─── DOCUMENT
Messieurs, d’autres intérêts encore que l’intérêt de cette industrie considérable du raffinage, que l’intérêt du consommateur que nous n’avons pas été d’ailleurs les premiers à invoquer ici, d’autres intérêts très graves se trouvent engagés dans cette question : je veux parler de l’intérêt du commerce et de beaucoup d’autres industries qui s’y rattachent.
Je sais bien que le commerce est un mot qui, auprès de certains membres de cette chambre, ne rencontre pas beaucoup de sympathie ; je sais que l’on se plaît parfois à ravaler son importance, que quelques-uns même verraient dans le commerce un instrument plutôt fatal qu’utile à la Belgique. Je dis qu’il se trouve des représentants du pays, et par conséquent de ses intérêts généraux, qui font tous leurs efforts pour rabaisser l’importance du commerce ; et je n’aurais peut-être pas relevé les erreurs commises à cet égard, si elles n’étaient parties d’un membre qui est censé représenter plus particulièrement les intérêts du commerce et de l’industrie ; je veux parler du président de la commission du commerce et de l’industrie.
M. Zoude. - Alors je demande la parole.
M. Rogier. - C’est ainsi, messieurs, que nous avons vu l’honorable président de la commission d’industrie et du commerce nous dire, dans une des dernières séances : « Qu’est-ce que le commerce ? L’on a singulièrement exagéré son importance à l’égard de notre industrie ; il occasionne l’exportation de nos produits ; mais en quoi consiste cette exportation ? En quelques brouettes de houille, en quelques hectolitres de genièvre… » Je dis qu’une pareille assertion partie d’une telle bouche a besoin d’être réfutée dans cette enceinte ; et pour cela, je n’aurai pas besoin de recourir à de longs développements. J’invoquerai seulement les états statistiques qui ont été publiés par le gouvernement et qui, pour quatre années seulement, nous fournissent, en produits de l’industrie belge exportés, une somme qui s’élève au-delà de 100 millions, ou plus de 20 millions par année, et notamment dans les deux dernières. Je dis qu’un agent de cette importance, qu’un exportateur de cette puissance ne mérite pas d’être traité avec dédain.
──────
─── DONNÉES FOURNIES
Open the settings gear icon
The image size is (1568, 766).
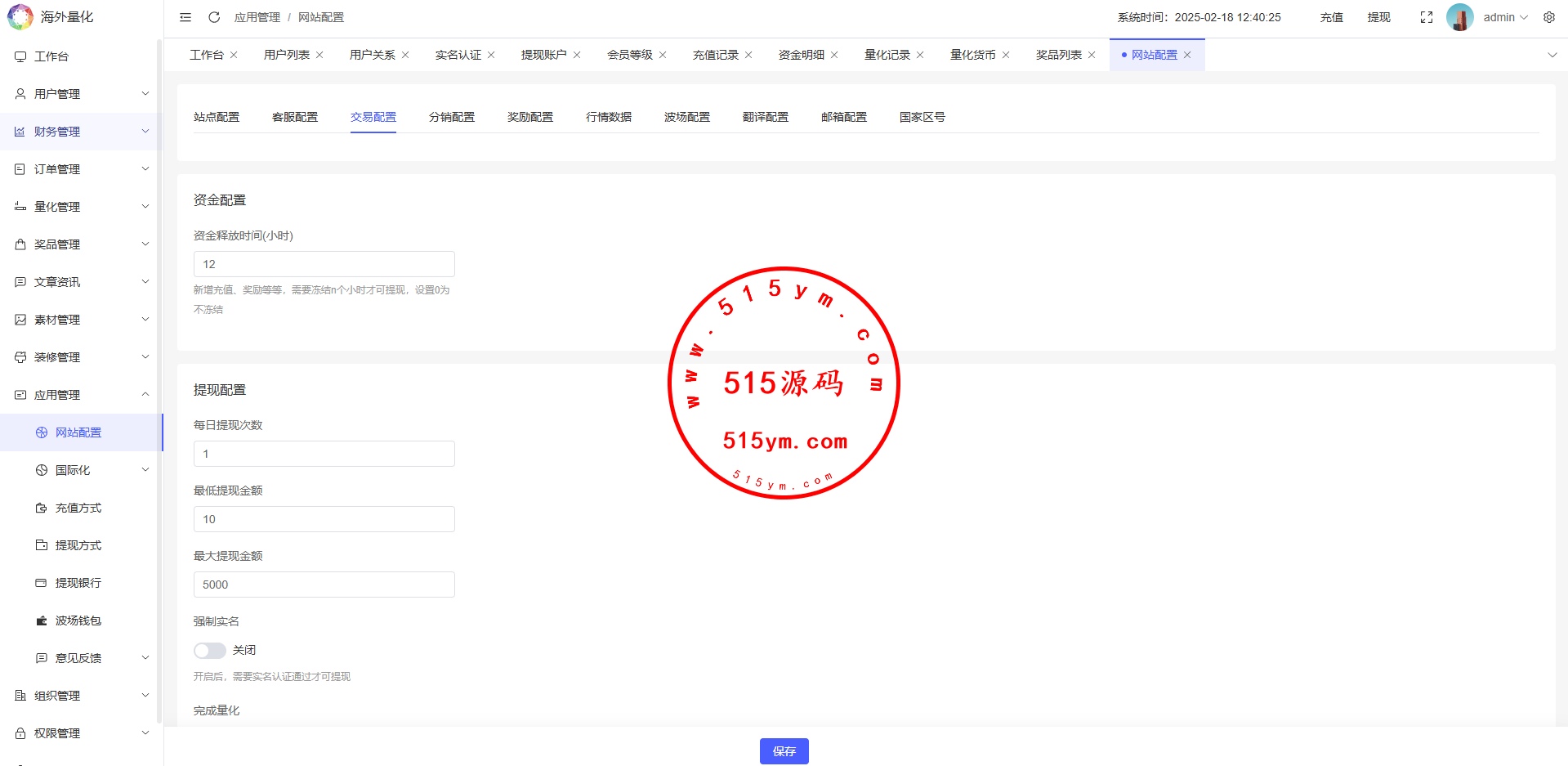pos(1549,17)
──────
# CONSIGNES DE L'EXERCICE
(1) Traduisez en anglais la phrase suivante du document : « Je dis qu’un agent de cette importance, qu’un exportateur de cette puissance ne mérite pas d’être traité avec dédain. »
(2) Restituez mot pour mot le passage du document qui va de « Messieurs, d’autres intérêts » jusqu'à « qui s’y rattachent. » inclus.
(3) Relevez, dans le document, toutes les phrases qui commencent par les mots « Je dis ».
Le matériel fourni n'intervient en rien dans ce travail.

# RÉPONSES ATTENDUES
(1) I say that an agent of such importance, an exporter of such power, does not deserve to be treated with disdain.

(2)
Messieurs, d’autres intérêts encore que l’intérêt de cette industrie considérable du raffinage, que l’intérêt du consommateur que nous n’avons pas été d’ailleurs les premiers à invoquer ici, d’autres intérêts très graves se trouvent engagés dans cette question : je veux parler de l’intérêt du commerce et de beaucoup d’autres industries qui s’y rattachent.

(3)
- Je dis qu’il se trouve des représentants du pays, et par conséquent de ses intérêts généraux, qui font tous leurs efforts pour rabaisser l’importance du commerce ; et je n’aurais peut-être pas relevé les erreurs commises à cet égard, si elles n’étaient parties d’un membre qui est censé représenter plus particulièrement les intérêts du commerce et de l’industrie ; je veux parler du président de la commission du commerce et de l’industrie.
- Je dis qu’une pareille assertion partie d’une telle bouche a besoin d’être réfutée dans cette enceinte ; et pour cela, je n’aurai pas besoin de recourir à de longs développements.
- Je dis qu’un agent de cette importance, qu’un exportateur de cette puissance ne mérite pas d’être traité avec dédain.